DEPUTADO FEDERAL? — No quinto e último bloco, os candidatos fizeram suas considerações finais. Lula conclamou o eleitor a votar, não nele, para combater uma abstenção alta que é apontada pelos analistas como a melhor chance de Bolsonaro na urna. Se eleito, o ex-presidente prometeu gerar emprego, distribuir renda e que o povo voltará a comer bem. Pela sua reeleição, o capitão disse: “Se for da vontade de Deus me dar mais um mandato de deputado federal… — e consertou o ato falho — de presidente da República”. E acusou o adversário de querer implantar o aborto e a legalização das drogas no país, pautas que o PT, em 13 anos de governo e com todos os seus erros, jamais colocou em pauta.

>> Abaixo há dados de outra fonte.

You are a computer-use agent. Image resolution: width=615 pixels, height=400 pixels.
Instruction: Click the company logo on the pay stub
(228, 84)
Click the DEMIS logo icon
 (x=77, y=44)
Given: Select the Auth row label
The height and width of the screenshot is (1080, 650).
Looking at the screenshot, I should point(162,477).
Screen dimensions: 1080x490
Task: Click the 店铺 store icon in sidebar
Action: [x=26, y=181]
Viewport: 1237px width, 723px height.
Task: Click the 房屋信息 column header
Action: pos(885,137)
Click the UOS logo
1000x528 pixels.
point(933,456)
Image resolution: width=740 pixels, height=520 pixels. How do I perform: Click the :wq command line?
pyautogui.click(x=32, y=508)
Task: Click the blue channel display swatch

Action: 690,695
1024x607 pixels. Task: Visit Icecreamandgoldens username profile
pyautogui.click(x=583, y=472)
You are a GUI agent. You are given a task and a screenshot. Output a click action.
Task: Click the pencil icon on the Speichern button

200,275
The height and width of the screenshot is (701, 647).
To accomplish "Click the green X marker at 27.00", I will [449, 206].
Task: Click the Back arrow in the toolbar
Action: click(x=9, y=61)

DEMOCRATA? — Já encerrado o debate, último da eleição, o capitão foi questionado pela jornalista Renata Lo Prete, da Globo, se respeitaria o resultado da votação, ganhe ou perca. O presidente respondeu “Não há a menor dúvida, quem tiver mais voto leva. É isso que é democracia”. A declaração seria absolutamente normal em qualquer outro presidente da História do Brasil. Mas, sem condicionantes de “eleições limpas”, mesmo sem nunca apresentar nenhuma prova de sujeira, não é o normal de Bolsonaro. O mais comum veio na coletiva após o debate, quando um jornalista afirmou ser mentira que a visita de Lula ao Complexo do Alemão no dia 12 teria sido organizada por traficantes. O presidente abandonou a entrevista irritado. E deixou o senador eleito Sergio Moro (União/PR) falando sozinho por ele.